- Risky drinkers may binge or consume more alcohol than is considered healthy
- Research shows brief counseling sessions with a doctor may be effective
- The sessions are aimed at reducing drinking, not total sobriety
Brief counseling sessions with primary care doctors can help curb risky drinking in people who aren't full-blown alcoholics but who binge drink or otherwise consume more alcohol than is considered healthy, a new study
The most effective interventions included two 15-minute visits with a doctor, followed two weeks later by five-minute phone calls with a nurse, according to the study, a comprehensive review of clinical trials stretching back 25 years.
Counseling sessions typically covered the hazards of excessive drinking and strategies for cutting back.
Unlike programs geared toward alcoholics, which tend to stress total sobriety, the so-called behavioral counseling interventions examined in the study are designed to reduce drinking without necessarily eliminating it.
Adults participating in this type of program reduced their alcohol intake by an average of 3.6 drinks per week, with the changes lasting at least six to 12 months. And compared to people in control groups, those who received counseling were more likely to stop binge drinking and meet the consumption limits recommended by their doctors.
The review, which was published Monday in the Annals of Internal Medicine, was conducted on behalf of the U.S. Preventive Services Task Force (USPSTF), an independent group of experts that provides guidance on preventive care to the federal government. The task force is in the process of updating its recommendations on the screening and treatment of alcohol misuse.
The body of evidence summarized in the new study has grown appreciably since 2004, when the USPSTF last weighed in on this topic, but the draft recommendations issued today are largely unchanged, says Dr. Michael LeFevre, co-vice chair of the USPSTF panel that drew up the recommendations.
"The evidence that we have certainly supports that by screening and doing counseling, we can alter some risky behavior," says LeFevre, a professor of family and community medicine at the University of Missouri. "We still recommend screening for adults."

Required action 1:
Decide whether each statement agrees with the article on doctor counseling for risky drinking. For each, answer yes or no and quote the article's deciding words exactly.
(a) The most effective interventions included two 15-minute visits with a doctor.
(b) The counseling programs in the study aim for total sobriety.
(c) The USPSTF last weighed in on this topic in 2004.
Required action 2: Write the next part of the article on doctor counseling for risky drinking, picking up after its final sentence.

Data supplied:

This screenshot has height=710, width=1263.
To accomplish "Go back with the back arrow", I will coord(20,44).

---

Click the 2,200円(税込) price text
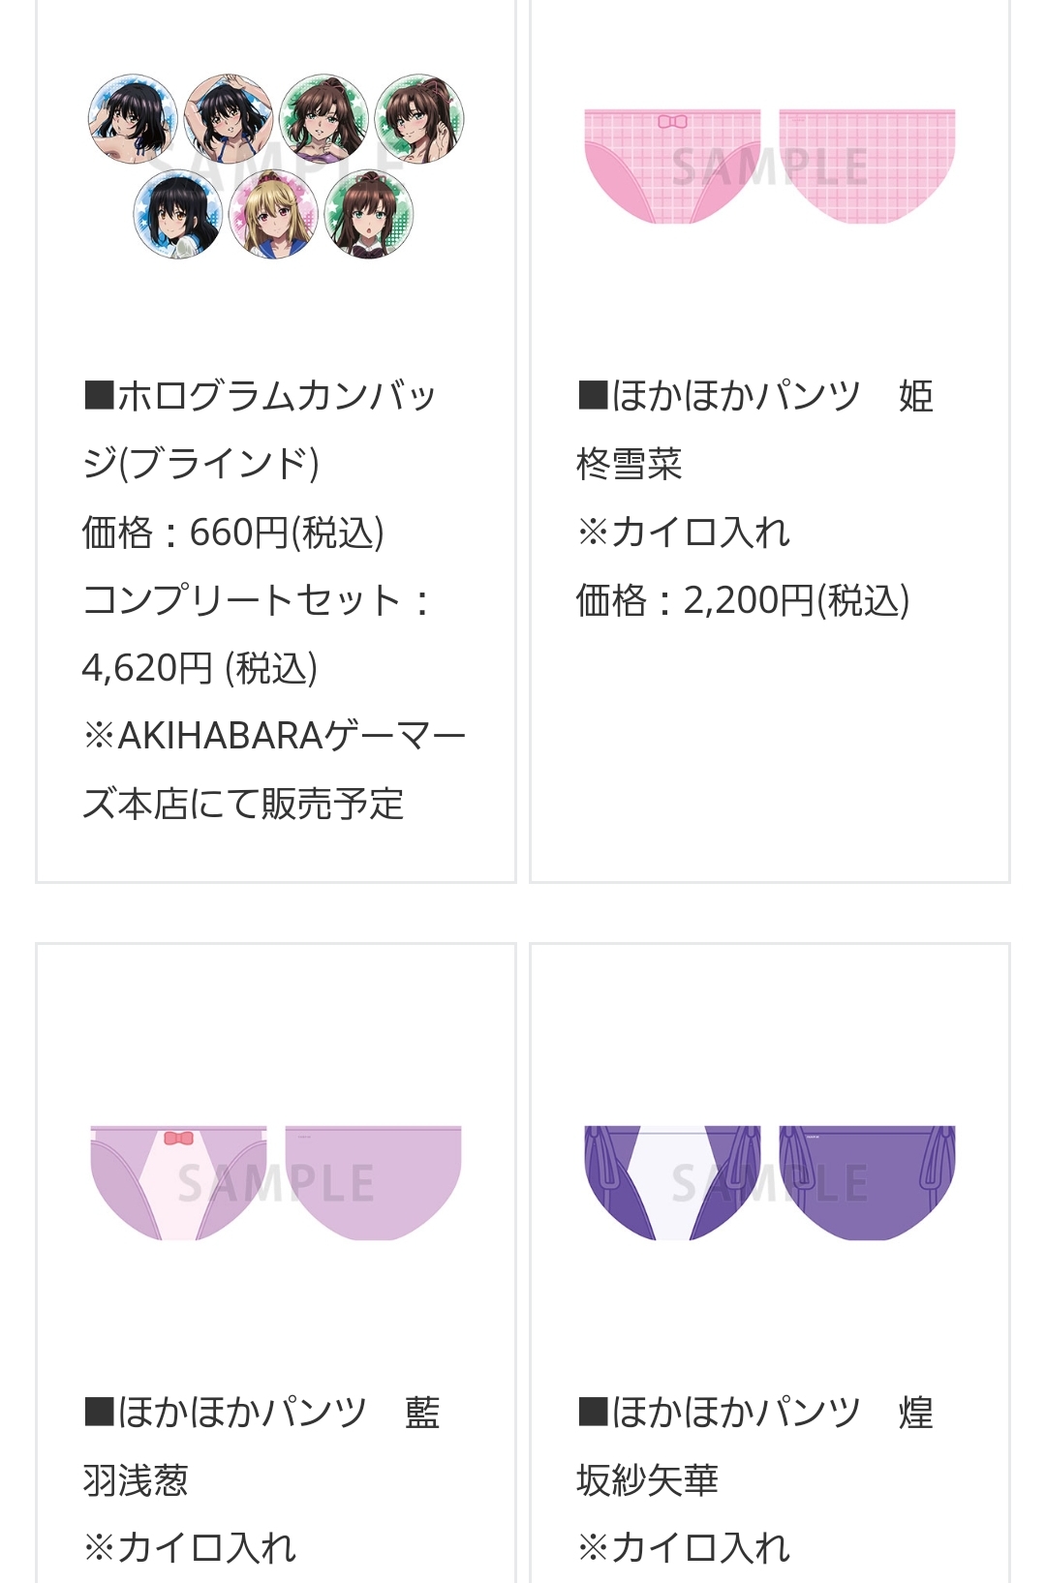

---

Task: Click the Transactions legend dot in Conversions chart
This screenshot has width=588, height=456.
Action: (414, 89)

Exercise response 1:
(a) Yes: "The most effective interventions included two 15-minute visits with a doctor"
(b) No: "designed to reduce drinking without necessarily eliminating it"
(c) Yes: "since 2004, when the USPSTF last weighed in on this topic"

Exercise response 2:
The task force recommendations apply only to people over age 18 who engage in "risky" or "hazardous" drinking. They do not apply to adolescents, nor to people suffering from alcoholism (also known as alcohol dependence), who generally require more extensive treatment.
There is no firm definition for risky drinking. According to the National Institute on Alcohol Abuse and Alcoholism, men who consume more than four drinks in a single day (or 14 per week) and women who consume more than three in a day (or seven per week) run the risk of experiencing alcohol-related health problems.
In one of the successful 15-minute interventions highlighted by the authors, doctors asked patients to keep a diary of how much they drank, complete a worksheet on drinking triggers, and create a "drinking agreement," a contract of sorts in which they spelled out their goals for reducing their consumption.
Short interventions (as brief as five minutes) and longer interventions (up to two hours) weren't as effective as 15-minute sessions, the study found.
Why? Fifteen minutes may be just long enough to deliver a message, yet not so long that the patient is turned off or overloaded with information, says lead author Dr. Daniel E. Jonas, an assistant professor of medicine at the University of North Carolina at Chapel Hill.
This type of brief intervention "is effective but has to be done repeatedly," says Dr. Ihsan M. Salloum, the chief of substance and alcohol abuse at the University of Miami's Miller School of Medicine.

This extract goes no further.